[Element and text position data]
# # #
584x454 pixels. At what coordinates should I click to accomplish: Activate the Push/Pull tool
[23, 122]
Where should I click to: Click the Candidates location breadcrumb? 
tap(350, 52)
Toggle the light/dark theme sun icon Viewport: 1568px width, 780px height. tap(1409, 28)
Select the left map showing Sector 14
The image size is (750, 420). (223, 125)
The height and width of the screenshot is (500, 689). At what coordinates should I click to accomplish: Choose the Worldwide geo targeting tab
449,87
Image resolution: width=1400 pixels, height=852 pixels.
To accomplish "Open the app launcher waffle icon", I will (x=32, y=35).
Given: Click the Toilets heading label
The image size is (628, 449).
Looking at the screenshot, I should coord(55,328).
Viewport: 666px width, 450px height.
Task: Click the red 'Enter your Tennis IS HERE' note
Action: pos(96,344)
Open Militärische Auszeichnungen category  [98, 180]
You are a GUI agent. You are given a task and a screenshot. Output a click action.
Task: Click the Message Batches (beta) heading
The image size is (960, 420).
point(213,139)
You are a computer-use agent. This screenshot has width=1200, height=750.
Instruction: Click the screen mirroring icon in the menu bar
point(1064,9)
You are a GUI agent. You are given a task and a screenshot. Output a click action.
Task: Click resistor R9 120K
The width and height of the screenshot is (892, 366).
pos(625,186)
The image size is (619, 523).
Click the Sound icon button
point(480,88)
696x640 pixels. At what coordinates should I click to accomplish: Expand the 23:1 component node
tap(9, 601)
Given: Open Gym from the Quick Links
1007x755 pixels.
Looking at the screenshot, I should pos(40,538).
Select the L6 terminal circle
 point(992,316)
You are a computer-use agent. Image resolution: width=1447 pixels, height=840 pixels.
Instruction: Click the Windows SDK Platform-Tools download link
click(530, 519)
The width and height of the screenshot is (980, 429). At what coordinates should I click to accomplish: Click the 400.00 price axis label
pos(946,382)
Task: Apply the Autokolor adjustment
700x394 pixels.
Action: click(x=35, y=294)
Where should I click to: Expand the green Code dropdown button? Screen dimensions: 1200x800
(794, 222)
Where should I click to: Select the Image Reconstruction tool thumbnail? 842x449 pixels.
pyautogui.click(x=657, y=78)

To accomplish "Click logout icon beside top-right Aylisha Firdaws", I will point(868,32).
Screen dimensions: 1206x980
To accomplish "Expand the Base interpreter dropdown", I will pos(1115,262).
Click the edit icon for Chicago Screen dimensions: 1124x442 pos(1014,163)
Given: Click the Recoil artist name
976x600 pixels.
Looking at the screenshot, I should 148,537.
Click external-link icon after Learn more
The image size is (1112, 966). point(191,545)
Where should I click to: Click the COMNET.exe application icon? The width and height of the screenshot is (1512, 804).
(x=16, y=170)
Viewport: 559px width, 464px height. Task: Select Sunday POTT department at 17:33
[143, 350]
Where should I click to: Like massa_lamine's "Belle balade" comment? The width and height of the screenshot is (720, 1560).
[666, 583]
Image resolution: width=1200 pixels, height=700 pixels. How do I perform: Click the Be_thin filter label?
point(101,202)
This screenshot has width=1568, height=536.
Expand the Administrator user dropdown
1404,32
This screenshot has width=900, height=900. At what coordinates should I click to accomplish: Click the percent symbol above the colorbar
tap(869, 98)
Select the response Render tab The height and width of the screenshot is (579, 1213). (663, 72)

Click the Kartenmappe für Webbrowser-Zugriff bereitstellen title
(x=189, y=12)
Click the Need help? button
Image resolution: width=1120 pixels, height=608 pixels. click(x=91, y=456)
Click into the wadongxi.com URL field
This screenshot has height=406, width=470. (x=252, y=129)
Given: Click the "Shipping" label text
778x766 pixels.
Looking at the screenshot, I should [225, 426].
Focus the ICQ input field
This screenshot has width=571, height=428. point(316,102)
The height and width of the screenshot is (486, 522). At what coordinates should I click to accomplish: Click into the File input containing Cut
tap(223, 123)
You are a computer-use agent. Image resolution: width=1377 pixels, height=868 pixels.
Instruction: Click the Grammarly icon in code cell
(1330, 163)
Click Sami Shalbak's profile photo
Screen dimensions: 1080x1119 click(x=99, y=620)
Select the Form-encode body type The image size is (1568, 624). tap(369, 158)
# # #
Task objective: Rewrite every line of the listing above as a Markdown table with the columns "Row" and "Listing line". Number the rows in order and leave out any blank lines.

Output of the exercise:
| Row | Listing line |
|---|---|
| 1 | 584x454 pixels. At what coordinates should I click to accomplish: Activate the Push/Pull tool |
| 2 | [23, 122] |
| 3 | Where should I click to: Click the Candidates location breadcrumb?  |
| 4 | tap(350, 52) |
| 5 | Toggle the light/dark theme sun icon Viewport: 1568px width, 780px height. tap(1409, 28) |
| 6 | Select the left map showing Sector 14 |
| 7 | The image size is (750, 420). (223, 125) |
| 8 | The height and width of the screenshot is (500, 689). At what coordinates should I click to accomplish: Choose the Worldwide geo targeting tab |
| 9 | 449,87 |
| 10 | Image resolution: width=1400 pixels, height=852 pixels. |
| 11 | To accomplish "Open the app launcher waffle icon", I will (x=32, y=35). |
| 12 | Given: Click the Toilets heading label |
| 13 | The image size is (628, 449). |
| 14 | Looking at the screenshot, I should coord(55,328). |
| 15 | Viewport: 666px width, 450px height. |
| 16 | Task: Click the red 'Enter your Tennis IS HERE' note |
| 17 | Action: pos(96,344) |
| 18 | Open Militärische Auszeichnungen category  [98, 180] |
| 19 | You are a GUI agent. You are given a task and a screenshot. Output a click action. |
| 20 | Task: Click the Message Batches (beta) heading |
| 21 | The image size is (960, 420). |
| 22 | point(213,139) |
| 23 | You are a computer-use agent. This screenshot has width=1200, height=750. |
| 24 | Instruction: Click the screen mirroring icon in the menu bar |
| 25 | point(1064,9) |
| 26 | You are a GUI agent. You are given a task and a screenshot. Output a click action. |
| 27 | Task: Click resistor R9 120K |
| 28 | The width and height of the screenshot is (892, 366). |
| 29 | pos(625,186) |
| 30 | The image size is (619, 523). |
| 31 | Click the Sound icon button |
| 32 | point(480,88) |
| 33 | 696x640 pixels. At what coordinates should I click to accomplish: Expand the 23:1 component node |
| 34 | tap(9, 601) |
| 35 | Given: Open Gym from the Quick Links |
| 36 | 1007x755 pixels. |
| 37 | Looking at the screenshot, I should pos(40,538). |
| 38 | Select the L6 terminal circle |
| 39 |  point(992,316) |
| 40 | You are a computer-use agent. Image resolution: width=1447 pixels, height=840 pixels. |
| 41 | Instruction: Click the Windows SDK Platform-Tools download link |
| 42 | click(530, 519) |
| 43 | The width and height of the screenshot is (980, 429). At what coordinates should I click to accomplish: Click the 400.00 price axis label |
| 44 | pos(946,382) |
| 45 | Task: Apply the Autokolor adjustment |
| 46 | 700x394 pixels. |
| 47 | Action: click(x=35, y=294) |
| 48 | Where should I click to: Expand the green Code dropdown button? Screen dimensions: 1200x800 |
| 49 | (794, 222) |
| 50 | Where should I click to: Select the Image Reconstruction tool thumbnail? 842x449 pixels. |
| 51 | pyautogui.click(x=657, y=78) |
| 52 | To accomplish "Click logout icon beside top-right Aylisha Firdaws", I will point(868,32). |
| 53 | Screen dimensions: 1206x980 |
| 54 | To accomplish "Expand the Base interpreter dropdown", I will pos(1115,262). |
| 55 | Click the edit icon for Chicago Screen dimensions: 1124x442 pos(1014,163) |
| 56 | Given: Click the Recoil artist name |
| 57 | 976x600 pixels. |
| 58 | Looking at the screenshot, I should 148,537. |
| 59 | Click external-link icon after Learn more |
| 60 | The image size is (1112, 966). point(191,545) |
| 61 | Where should I click to: Click the COMNET.exe application icon? The width and height of the screenshot is (1512, 804). |
| 62 | (x=16, y=170) |
| 63 | Viewport: 559px width, 464px height. Task: Select Sunday POTT department at 17:33 |
| 64 | [143, 350] |
| 65 | Where should I click to: Like massa_lamine's "Belle balade" comment? The width and height of the screenshot is (720, 1560). |
| 66 | [666, 583] |
| 67 | Image resolution: width=1200 pixels, height=700 pixels. How do I perform: Click the Be_thin filter label? |
| 68 | point(101,202) |
| 69 | This screenshot has width=1568, height=536. |
| 70 | Expand the Administrator user dropdown |
| 71 | 1404,32 |
| 72 | This screenshot has width=900, height=900. At what coordinates should I click to accomplish: Click the percent symbol above the colorbar |
| 73 | tap(869, 98) |
| 74 | Select the response Render tab The height and width of the screenshot is (579, 1213). (663, 72) |
| 75 | Click the Kartenmappe für Webbrowser-Zugriff bereitstellen title |
| 76 | (x=189, y=12) |
| 77 | Click the Need help? button |
| 78 | Image resolution: width=1120 pixels, height=608 pixels. click(x=91, y=456) |
| 79 | Click into the wadongxi.com URL field |
| 80 | This screenshot has height=406, width=470. (x=252, y=129) |
| 81 | Given: Click the "Shipping" label text |
| 82 | 778x766 pixels. |
| 83 | Looking at the screenshot, I should [225, 426]. |
| 84 | Focus the ICQ input field |
| 85 | This screenshot has width=571, height=428. point(316,102) |
| 86 | The height and width of the screenshot is (486, 522). At what coordinates should I click to accomplish: Click into the File input containing Cut |
| 87 | tap(223, 123) |
| 88 | You are a computer-use agent. Image resolution: width=1377 pixels, height=868 pixels. |
| 89 | Instruction: Click the Grammarly icon in code cell |
| 90 | (1330, 163) |
| 91 | Click Sami Shalbak's profile photo |
| 92 | Screen dimensions: 1080x1119 click(x=99, y=620) |
| 93 | Select the Form-encode body type The image size is (1568, 624). tap(369, 158) |